De acordo com o assessor jurídico da Câmara, Dorcílio Ramos Sodré Júnior, uma resposta aos apontamentos do TCE já foi enviada ao órgão, que pode ou não aceitar a justificativa.

Também em 2017, o valor que a Câmara de Bastos usou para pagar as viagens dos parlamentares foi de R$ 90 mil, uma quantia 30 vezes maior do que os R$ 3 mil gastos em uma cidade do mesmo porte da região que o órgão citou como comparação.

O TCE afirmou também que “falta transparência” em documentos que comprovam gastos com refeições. O relatório apontou que em restaurantes com refeição completa por R$ 20, vereadores chegaram a gastar mais de R$ 130, sem especificar os produtos comprados.
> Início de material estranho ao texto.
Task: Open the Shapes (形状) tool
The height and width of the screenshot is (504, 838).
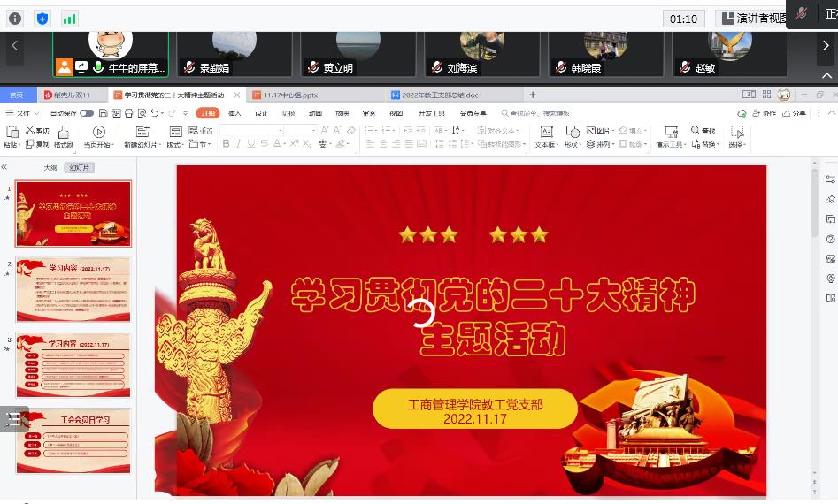Action: pos(571,136)
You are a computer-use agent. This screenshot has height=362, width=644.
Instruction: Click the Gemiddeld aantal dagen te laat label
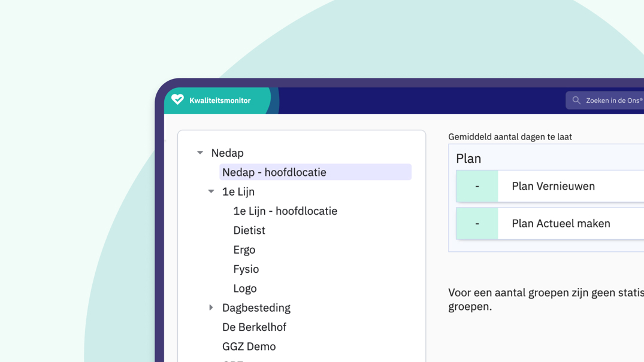coord(510,136)
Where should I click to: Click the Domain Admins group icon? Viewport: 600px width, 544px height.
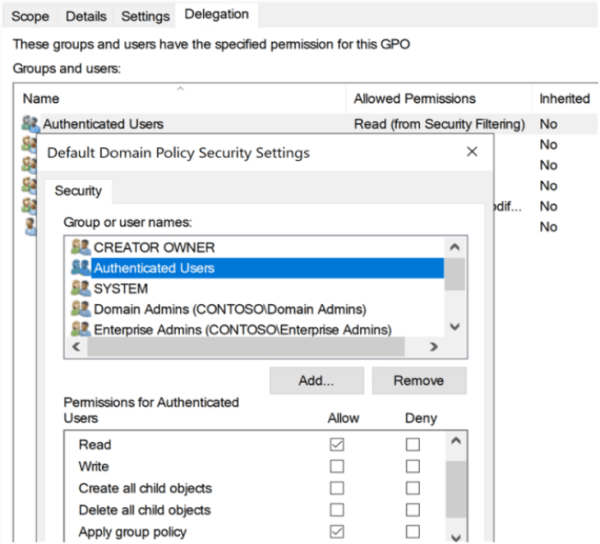point(81,308)
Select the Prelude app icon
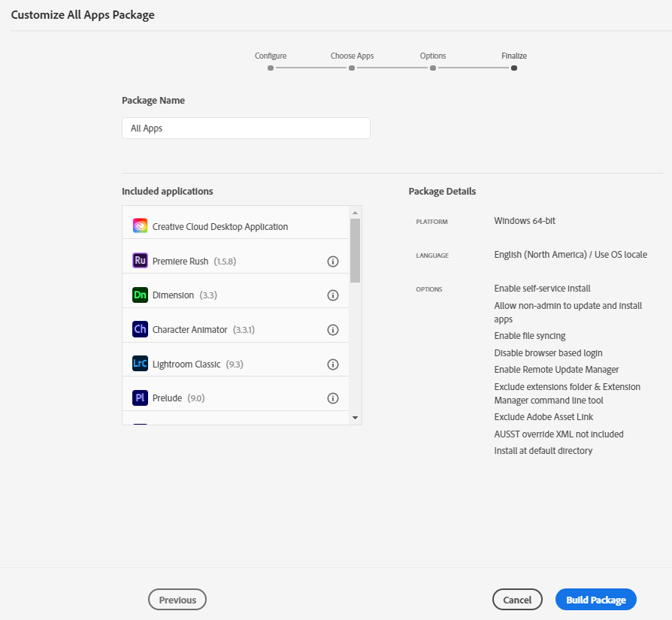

O órgão questiona ainda o pagamento do salário dos vereadores Patrocínio Monteiro Filho (PSD), e Luiz Carlos dos Santos e Francisco Ferreira da Silva, ambos do PTB.

Eles também são funcionários públicos que atuam na prefeitura e na Câmara e, segundo o TCE, quando se ausentaram do trabalho em viagens como vereadores não tiveram valores descontados na folha de pagamento.



O vereador Kleber Lopes de Souza (DEM), que na época era o presidente da Câmara, explicou que o alto gasto de combustível foi causado porque o carro do Legislativo foi utilizado também pela Secretaria de Saúde, pela divisão de ambulância.

“Tivemos um começo de mandato em 2017 muito difícil, onde faltava ambulância, hoje está melhor, a cidade tem ambulância e por isso o carro não é utilizado”, disse Souza.

O vereador também comentou que, em relação à “falta de transparência” em gastos com alimentação, o vereador tem liberdade de escolher o que comer e que a legislação não estabelece limite máximo desse gasto.



Procurados pela reportagem da TV TEM, os vereadores Patrocínio Monteiro Filho e Francisco Ferreira da Silva afirmaram que a defesa do caso já foi esclarecida pelo jurídico da Câmara.

O vereador Luiz Carlos dos Santos disse que não há irregularidades ou incompatibilidade do seu trabalho como professor do município e vereador.

Sobre a utilização do carro da Câmara pelo serviço de ambulância, a prefeitura informou que “o uso foi esporádico e que não justifica o número excessivo apontado pelo TCE”.